Cultura: Subiaco è stata eletta Capitale italiana del Libro 2025

Subiaco è la Capitale italiana del Libro 2025.
A proclamarla al Ministero della Cultura è stato il Ministro Alessandro Giuli con la seguente motivazione:
“Il progetto presentato da Subiaco offre un ventaglio accurato di proposte tutte volte alla valorizzazione e alla diffusione del progetto libro“.
“Partendo dal rilancio e dal restauro del grande patrimonio bibliotecario custodito nel suo territorio“.
“Fino ad arrivare all’utilizzo delle nuove risorse tecnologiche“.
Subiaco Capitale italiana del Libro 2025
Continua Giuli:
“Unendo passato e presente si potrà assistere alla realizzazione del primo libro stampato in Italia, proprio a Subiaco, nel 1465 di cui si è perso l’originale“.
“Permettendo di ricostruire materialmente la prima tipografia a caratteri mobili italiana“.
“Tante le iniziative intese a far scoprire, tutelare e valorizzare le tante ricchezze artistiche e architettoniche del territorio“.

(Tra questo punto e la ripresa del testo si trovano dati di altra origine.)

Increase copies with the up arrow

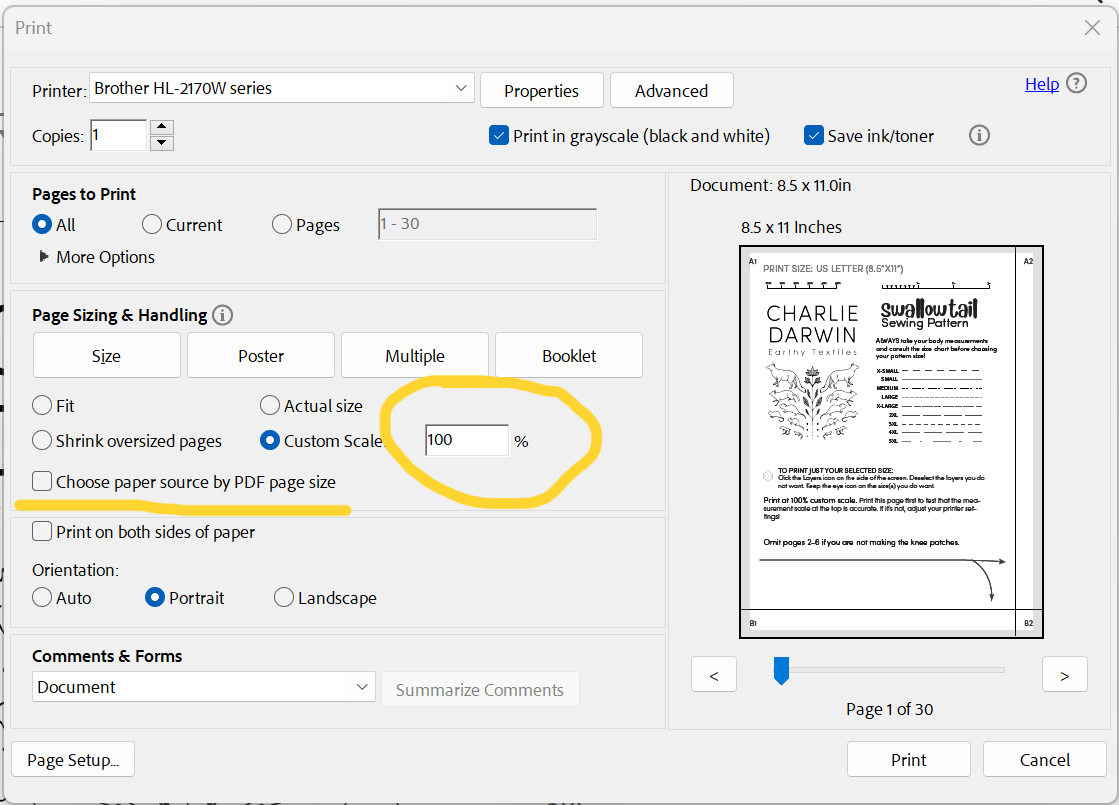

“A partire da visite guidate nei musei con supporti audiovisivi innovativi tipo WhatsArt, spettacoli teatrali, interazioni tra biblioteche“.
E ancora “libri ‘parlati’ nelle piazze, coinvolgendo insegnanti e allievi delle scuole locali“.

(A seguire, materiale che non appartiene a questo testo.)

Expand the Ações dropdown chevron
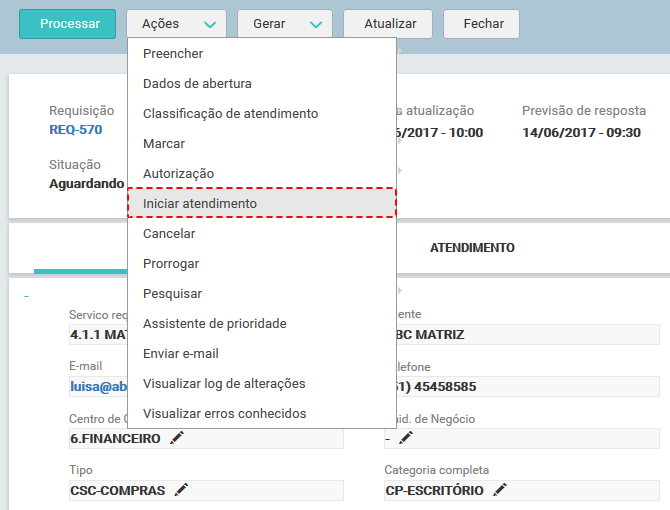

“Tutto questo nell’importante intento di far conoscere il lungo viaggio fatto dal libro nei secoli alle nuove generazioni“.
“Unendo passato e futuro in modo interattivo e attrattivo per tutti“.
“Solo la conoscenza del passato, infatti, ci può illuminare in una nuova visione della cultura come forma di resistenza dell’umanità”.
Le città finaliste sono state:
- Grottaferrata (RM)
- Ischia (NA)
- Macchiagodena (IS)
- Mistretta (ME)
- Sorrento (NA)
- Subiaco (RM)
Il premio
Il progetto della città a cui è stato conferito il titolo di Capitale italiana del Libro 2025 verrà finanziato con 500.000 euro.
Una somma che arriverà dalla Direzione generale Biblioteche e diritto d’autore.
Denaro erogato tramite il Centro per il libro e la lettura.
“Subiaco – Soglia del Paradiso”: il progetto vincitore
Ripensare al patrimonio culturale come un insieme unico.
Guidando i visitatori dei siti verso una conoscenza più completa e documentata.
Ecco che le linee di azione prioritarie della candidatura sono rivolte al potenziamento del patrimonio informativo.
Questo attraverso la rete integrata tra biblioteche comunali e scolastiche.
Ma anche al migliore posizionamento in termini turistici.
Facendo così convergere i visitatori verso i siti religiosi e culturali da fruire attraverso nuovi prodotti editoriali.
Necessari per valorizzare e trasmettere alle future generazioni le testimonianze materiali del passato.